Does anyone use “freight of all kinds” on their bills? I would like to have one or two generic looking warehouses, but don’t want them tied to a specific industry, commodity, etc. my plan is to have a 50-foot box car placed there. The commodity shipped/received would be FAK. Era is 1990s-present. Switching layout.

Something of a package shipping company (think UPS or Fedex) could work well for that. Go back some 40-50 years and call it REA (Railway Express Agency). If I modeled more modern times, I would recycle the Fed-Up name, after a Fedex/UPS merger (totally made-up). Or maybe FlyByNite shipping company. Would be a great place to park several trucks and/or trailers for local deliveries.

Brad

Well no, but most of my “waybills” only provide the destination for the car. This always includes the town and industry name, plus the spot (e.g. “door 2”) if the crew must know this to spot the car. I look at the car card/waybill like switchlist information more than full waybill data that details all sorts of additional things.

I have team tracks and a couple other industries that essentially receive generic car loads. I don’t know what’s supposed to be in the cars, and none of the crews have ever asked.

You can’t go wrong with a 3PL multi-client warehouse - just got one up and running in Dallas last week. 101K sq ft with truck docks and an office on the street side - rail spur and doors on the back wall. We don’t use rail but a 3PL always could - as a cross-dock operation from rail to truck. Use Bing Maps birds-eye and look for Avenue S in Grand Prairie TX for ideas.
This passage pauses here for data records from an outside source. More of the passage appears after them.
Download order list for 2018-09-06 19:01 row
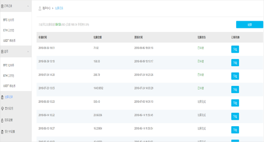 point(235,49)
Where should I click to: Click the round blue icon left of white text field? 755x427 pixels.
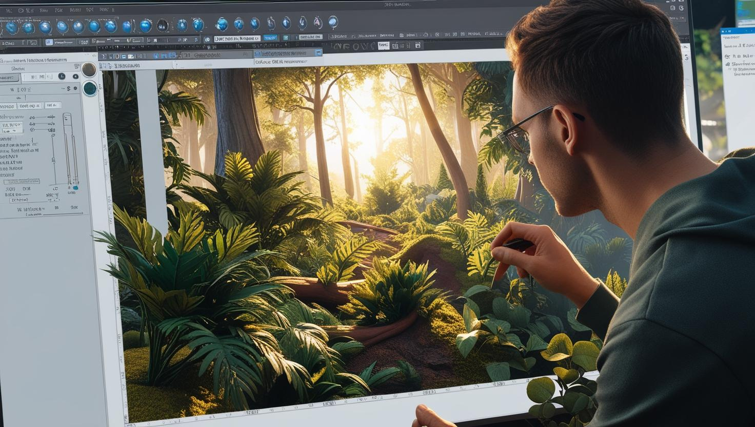pos(207,39)
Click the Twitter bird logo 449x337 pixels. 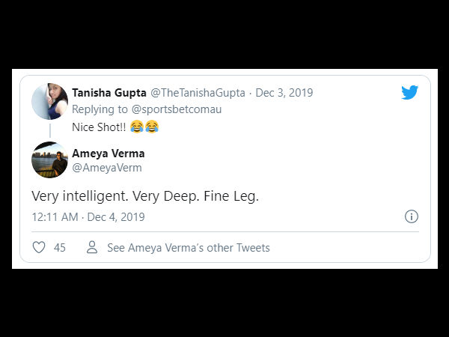pyautogui.click(x=409, y=93)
I have a copy of a RI freight agency manual and it has some examples of how to fill out a bill of lading and waybill. One of the examples shows a BOL for two trailers (TOFC) and then the generated waybill for them. For description of articles they use the term “General Merchandise.” These examples date from 1971, so a term like FAK may be more in vogue today.

Train lists for intermodals that I’ve seen for trailers/containers (when they aren’t loaded with a single specific commodity) use MIXFRT in the load column. I had a fairly new conductor once remark, “We sure seem to carry a lot of fruit cocktail.” I asked him what was he talking about? He asked, “Doesn’t MIXFRT mean mixed fruit?” I told him mixed freight. I don’t think he was joking, he really seemed to think it meant mixed fruit.

my era is late 1970s, and I have some waybills that I use marked “Merchandise/FAK” for box car traffic. (I have an ACME manufacturing plant that ships a lot of unspecified products to some Wile E Coyote fellow out west.) In all reality, most traffic like this would probably go by TOFC/COFC instead of box cars today and even in my era.

Jeff

There were several freight forwarding or consolidating companies still around when i began railroading. I think their business survived on the remnants of what had been railroad LCL traffic. Universal Car Loading was one of these. There were others.

Back in Memphis when i was a kid, we had Carolina Cartage, Alabama Cartage, and Acme serving our local area. They had a joint facility where box cars were spotted on one side and it had a truck dock on the other.

These companies all had warehouses/terminals that resembled railroad freight houses. Some of them actually were former railroad facilities.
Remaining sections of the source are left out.